> **GIVEN RECORDS**:
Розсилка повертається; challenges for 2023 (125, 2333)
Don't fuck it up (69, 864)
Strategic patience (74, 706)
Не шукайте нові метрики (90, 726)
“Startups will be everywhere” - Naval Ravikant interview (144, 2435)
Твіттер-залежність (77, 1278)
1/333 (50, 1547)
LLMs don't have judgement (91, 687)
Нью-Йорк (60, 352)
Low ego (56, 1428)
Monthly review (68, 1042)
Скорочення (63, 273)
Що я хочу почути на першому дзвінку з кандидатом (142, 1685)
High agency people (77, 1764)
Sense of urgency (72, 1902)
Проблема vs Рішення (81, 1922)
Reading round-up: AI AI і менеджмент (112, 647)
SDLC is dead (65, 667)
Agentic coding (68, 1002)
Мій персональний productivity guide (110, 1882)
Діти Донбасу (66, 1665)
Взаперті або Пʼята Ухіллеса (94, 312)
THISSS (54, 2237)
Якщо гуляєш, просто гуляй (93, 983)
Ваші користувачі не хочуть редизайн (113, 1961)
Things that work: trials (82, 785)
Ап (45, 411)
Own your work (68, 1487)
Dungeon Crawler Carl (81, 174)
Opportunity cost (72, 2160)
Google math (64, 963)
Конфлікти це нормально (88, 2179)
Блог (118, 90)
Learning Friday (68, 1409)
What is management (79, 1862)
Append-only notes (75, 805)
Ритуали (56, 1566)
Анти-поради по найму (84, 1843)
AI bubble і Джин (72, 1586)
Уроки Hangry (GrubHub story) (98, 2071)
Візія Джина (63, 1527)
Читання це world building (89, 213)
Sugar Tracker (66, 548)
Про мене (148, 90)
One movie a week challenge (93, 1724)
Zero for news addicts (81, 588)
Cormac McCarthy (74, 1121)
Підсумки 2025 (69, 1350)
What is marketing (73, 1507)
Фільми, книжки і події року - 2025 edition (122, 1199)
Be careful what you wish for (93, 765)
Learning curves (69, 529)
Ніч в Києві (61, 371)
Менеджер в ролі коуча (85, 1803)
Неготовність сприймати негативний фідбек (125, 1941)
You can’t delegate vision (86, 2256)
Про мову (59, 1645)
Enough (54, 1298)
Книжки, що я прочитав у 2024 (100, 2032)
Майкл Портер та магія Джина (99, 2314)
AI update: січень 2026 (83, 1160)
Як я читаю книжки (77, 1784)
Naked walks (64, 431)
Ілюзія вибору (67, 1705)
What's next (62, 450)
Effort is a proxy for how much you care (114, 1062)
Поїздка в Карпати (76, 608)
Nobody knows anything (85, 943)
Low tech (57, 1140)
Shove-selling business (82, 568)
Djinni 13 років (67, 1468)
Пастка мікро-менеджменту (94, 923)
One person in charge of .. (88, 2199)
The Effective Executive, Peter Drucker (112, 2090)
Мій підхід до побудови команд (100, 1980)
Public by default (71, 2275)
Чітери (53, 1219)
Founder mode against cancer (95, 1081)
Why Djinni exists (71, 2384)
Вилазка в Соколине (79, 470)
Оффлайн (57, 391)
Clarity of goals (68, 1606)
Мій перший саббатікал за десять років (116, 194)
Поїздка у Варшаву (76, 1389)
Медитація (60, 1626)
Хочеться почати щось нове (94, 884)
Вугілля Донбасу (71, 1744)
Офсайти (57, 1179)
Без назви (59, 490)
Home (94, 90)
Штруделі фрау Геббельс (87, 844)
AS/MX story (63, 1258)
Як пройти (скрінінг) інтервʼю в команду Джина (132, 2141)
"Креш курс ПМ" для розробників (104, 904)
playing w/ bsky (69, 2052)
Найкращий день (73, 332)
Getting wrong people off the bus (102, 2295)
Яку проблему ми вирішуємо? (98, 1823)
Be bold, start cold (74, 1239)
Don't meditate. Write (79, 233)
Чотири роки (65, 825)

> **WHAT TO WORK ON**:
Output the entries exactly.

> **OUTPUT**:
Розсилка повертається; challenges for 2023 (125, 2333)
Don't fuck it up (69, 864)
Strategic patience (74, 706)
Не шукайте нові метрики (90, 726)
“Startups will be everywhere” - Naval Ravikant interview (144, 2435)
Твіттер-залежність (77, 1278)
1/333 (50, 1547)
LLMs don't have judgement (91, 687)
Нью-Йорк (60, 352)
Low ego (56, 1428)
Monthly review (68, 1042)
Скорочення (63, 273)
Що я хочу почути на першому дзвінку з кандидатом (142, 1685)
High agency people (77, 1764)
Sense of urgency (72, 1902)
Проблема vs Рішення (81, 1922)
Reading round-up: AI AI і менеджмент (112, 647)
SDLC is dead (65, 667)
Agentic coding (68, 1002)
Мій персональний productivity guide (110, 1882)
Діти Донбасу (66, 1665)
Взаперті або Пʼята Ухіллеса (94, 312)
THISSS (54, 2237)
Якщо гуляєш, просто гуляй (93, 983)
Ваші користувачі не хочуть редизайн (113, 1961)
Things that work: trials (82, 785)
Ап (45, 411)
Own your work (68, 1487)
Dungeon Crawler Carl (81, 174)
Opportunity cost (72, 2160)
Google math (64, 963)
Конфлікти це нормально (88, 2179)
Блог (118, 90)
Learning Friday (68, 1409)
What is management (79, 1862)
Append-only notes (75, 805)
Ритуали (56, 1566)
Анти-поради по найму (84, 1843)
AI bubble і Джин (72, 1586)
Уроки Hangry (GrubHub story) (98, 2071)
Візія Джина (63, 1527)
Читання це world building (89, 213)
Sugar Tracker (66, 548)
Про мене (148, 90)
One movie a week challenge (93, 1724)
Zero for news addicts (81, 588)
Cormac McCarthy (74, 1121)
Підсумки 2025 (69, 1350)
What is marketing (73, 1507)
Фільми, книжки і події року - 2025 edition (122, 1199)
Be careful what you wish for (93, 765)
Learning curves (69, 529)
Ніч в Києві (61, 371)
Менеджер в ролі коуча (85, 1803)
Неготовність сприймати негативний фідбек (125, 1941)
You can’t delegate vision (86, 2256)
Про мову (59, 1645)
Enough (54, 1298)
Книжки, що я прочитав у 2024 (100, 2032)
Майкл Портер та магія Джина (99, 2314)
AI update: січень 2026 (83, 1160)
Як я читаю книжки (77, 1784)
Naked walks (64, 431)
Ілюзія вибору (67, 1705)
What's next (62, 450)
Effort is a proxy for how much you care (114, 1062)
Поїздка в Карпати (76, 608)
Nobody knows anything (85, 943)
Low tech (57, 1140)
Shove-selling business (82, 568)
Djinni 13 років (67, 1468)
Пастка мікро-менеджменту (94, 923)
One person in charge of .. (88, 2199)
The Effective Executive, Peter Drucker (112, 2090)
Мій підхід до побудови команд (100, 1980)
Public by default (71, 2275)
Чітери (53, 1219)
Founder mode against cancer (95, 1081)
Why Djinni exists (71, 2384)
Вилазка в Соколине (79, 470)
Оффлайн (57, 391)
Clarity of goals (68, 1606)
Мій перший саббатікал за десять років (116, 194)
Поїздка у Варшаву (76, 1389)
Медитація (60, 1626)
Хочеться почати щось нове (94, 884)
Вугілля Донбасу (71, 1744)
Офсайти (57, 1179)
Без назви (59, 490)
Home (94, 90)
Штруделі фрау Геббельс (87, 844)
AS/MX story (63, 1258)
Як пройти (скрінінг) інтервʼю в команду Джина (132, 2141)
"Креш курс ПМ" для розробників (104, 904)
playing w/ bsky (69, 2052)
Найкращий день (73, 332)
Getting wrong people off the bus (102, 2295)
Яку проблему ми вирішуємо? (98, 1823)
Be bold, start cold (74, 1239)
Don't meditate. Write (79, 233)
Чотири роки (65, 825)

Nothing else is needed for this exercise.